WRITTEN PROBLEM: Write out all of the records below, line for line, with no changes to any of their wording.

┌─ RECORDS TO PROCESS

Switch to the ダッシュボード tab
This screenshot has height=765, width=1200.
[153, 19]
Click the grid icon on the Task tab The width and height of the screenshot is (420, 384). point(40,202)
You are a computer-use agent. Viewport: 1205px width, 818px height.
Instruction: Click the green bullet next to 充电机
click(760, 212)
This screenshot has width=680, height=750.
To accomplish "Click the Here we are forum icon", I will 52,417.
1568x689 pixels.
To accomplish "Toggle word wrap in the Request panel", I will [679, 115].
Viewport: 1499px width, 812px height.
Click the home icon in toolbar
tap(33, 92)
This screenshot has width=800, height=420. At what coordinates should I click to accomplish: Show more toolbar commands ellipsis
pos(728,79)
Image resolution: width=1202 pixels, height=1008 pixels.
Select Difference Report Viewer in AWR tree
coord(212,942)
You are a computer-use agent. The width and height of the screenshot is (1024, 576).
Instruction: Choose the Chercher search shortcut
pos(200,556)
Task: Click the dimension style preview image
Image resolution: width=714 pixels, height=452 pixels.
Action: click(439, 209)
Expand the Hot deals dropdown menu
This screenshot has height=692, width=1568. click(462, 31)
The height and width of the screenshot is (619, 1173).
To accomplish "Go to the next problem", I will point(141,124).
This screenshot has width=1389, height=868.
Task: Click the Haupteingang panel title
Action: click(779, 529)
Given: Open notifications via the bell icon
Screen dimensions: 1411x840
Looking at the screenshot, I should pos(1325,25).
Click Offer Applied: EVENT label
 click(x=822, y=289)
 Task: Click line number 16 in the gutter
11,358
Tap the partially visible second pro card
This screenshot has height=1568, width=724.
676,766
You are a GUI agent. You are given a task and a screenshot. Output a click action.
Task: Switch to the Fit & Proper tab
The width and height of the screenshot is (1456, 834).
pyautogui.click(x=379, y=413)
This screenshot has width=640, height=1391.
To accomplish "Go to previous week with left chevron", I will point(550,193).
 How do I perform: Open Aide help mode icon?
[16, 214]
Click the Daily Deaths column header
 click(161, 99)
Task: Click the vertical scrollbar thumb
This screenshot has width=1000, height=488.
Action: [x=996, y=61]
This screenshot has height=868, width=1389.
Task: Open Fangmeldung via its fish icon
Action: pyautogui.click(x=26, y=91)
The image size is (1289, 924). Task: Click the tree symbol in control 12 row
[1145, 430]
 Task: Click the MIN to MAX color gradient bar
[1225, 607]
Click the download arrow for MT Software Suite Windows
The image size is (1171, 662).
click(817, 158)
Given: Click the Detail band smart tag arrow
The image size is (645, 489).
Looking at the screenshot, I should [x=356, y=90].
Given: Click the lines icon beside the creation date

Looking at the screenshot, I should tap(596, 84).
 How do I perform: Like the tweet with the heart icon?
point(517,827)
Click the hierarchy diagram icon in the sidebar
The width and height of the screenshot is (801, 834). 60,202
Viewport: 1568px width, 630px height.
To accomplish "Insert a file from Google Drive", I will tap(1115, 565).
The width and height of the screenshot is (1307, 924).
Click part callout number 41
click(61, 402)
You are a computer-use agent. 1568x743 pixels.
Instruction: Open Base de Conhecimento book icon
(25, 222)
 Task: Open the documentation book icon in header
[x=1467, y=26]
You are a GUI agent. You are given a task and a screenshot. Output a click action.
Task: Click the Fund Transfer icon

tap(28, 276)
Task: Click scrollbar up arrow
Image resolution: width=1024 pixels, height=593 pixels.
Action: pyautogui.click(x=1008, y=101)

└─

COMPLETE RESPONSE:
Switch to the ダッシュボード tab
This screenshot has height=765, width=1200.
[153, 19]
Click the grid icon on the Task tab The width and height of the screenshot is (420, 384). point(40,202)
You are a computer-use agent. Viewport: 1205px width, 818px height.
Instruction: Click the green bullet next to 充电机
click(760, 212)
This screenshot has width=680, height=750.
To accomplish "Click the Here we are forum icon", I will 52,417.
1568x689 pixels.
To accomplish "Toggle word wrap in the Request panel", I will [679, 115].
Viewport: 1499px width, 812px height.
Click the home icon in toolbar
tap(33, 92)
This screenshot has width=800, height=420. At what coordinates should I click to accomplish: Show more toolbar commands ellipsis
pos(728,79)
Image resolution: width=1202 pixels, height=1008 pixels.
Select Difference Report Viewer in AWR tree
coord(212,942)
You are a computer-use agent. The width and height of the screenshot is (1024, 576).
Instruction: Choose the Chercher search shortcut
pos(200,556)
Task: Click the dimension style preview image
Image resolution: width=714 pixels, height=452 pixels.
Action: click(439, 209)
Expand the Hot deals dropdown menu
This screenshot has height=692, width=1568. click(462, 31)
The height and width of the screenshot is (619, 1173).
To accomplish "Go to the next problem", I will point(141,124).
This screenshot has width=1389, height=868.
Task: Click the Haupteingang panel title
Action: click(779, 529)
Given: Open notifications via the bell icon
Screen dimensions: 1411x840
Looking at the screenshot, I should pos(1325,25).
Click Offer Applied: EVENT label
 click(x=822, y=289)
 Task: Click line number 16 in the gutter
11,358
Tap the partially visible second pro card
This screenshot has height=1568, width=724.
676,766
You are a GUI agent. You are given a task and a screenshot. Output a click action.
Task: Switch to the Fit & Proper tab
The width and height of the screenshot is (1456, 834).
pyautogui.click(x=379, y=413)
This screenshot has width=640, height=1391.
To accomplish "Go to previous week with left chevron", I will point(550,193).
 How do I perform: Open Aide help mode icon?
[16, 214]
Click the Daily Deaths column header
 click(161, 99)
Task: Click the vertical scrollbar thumb
This screenshot has width=1000, height=488.
Action: [x=996, y=61]
This screenshot has height=868, width=1389.
Task: Open Fangmeldung via its fish icon
Action: pyautogui.click(x=26, y=91)
The image size is (1289, 924). Task: Click the tree symbol in control 12 row
[1145, 430]
 Task: Click the MIN to MAX color gradient bar
[1225, 607]
Click the download arrow for MT Software Suite Windows
The image size is (1171, 662).
click(817, 158)
Given: Click the Detail band smart tag arrow
The image size is (645, 489).
Looking at the screenshot, I should [x=356, y=90].
Given: Click the lines icon beside the creation date

Looking at the screenshot, I should tap(596, 84).
 How do I perform: Like the tweet with the heart icon?
point(517,827)
Click the hierarchy diagram icon in the sidebar
The width and height of the screenshot is (801, 834). 60,202
Viewport: 1568px width, 630px height.
To accomplish "Insert a file from Google Drive", I will tap(1115, 565).
The width and height of the screenshot is (1307, 924).
Click part callout number 41
click(61, 402)
You are a computer-use agent. 1568x743 pixels.
Instruction: Open Base de Conhecimento book icon
(25, 222)
 Task: Open the documentation book icon in header
[x=1467, y=26]
You are a GUI agent. You are given a task and a screenshot. Output a click action.
Task: Click the Fund Transfer icon

tap(28, 276)
Task: Click scrollbar up arrow
Image resolution: width=1024 pixels, height=593 pixels.
Action: pyautogui.click(x=1008, y=101)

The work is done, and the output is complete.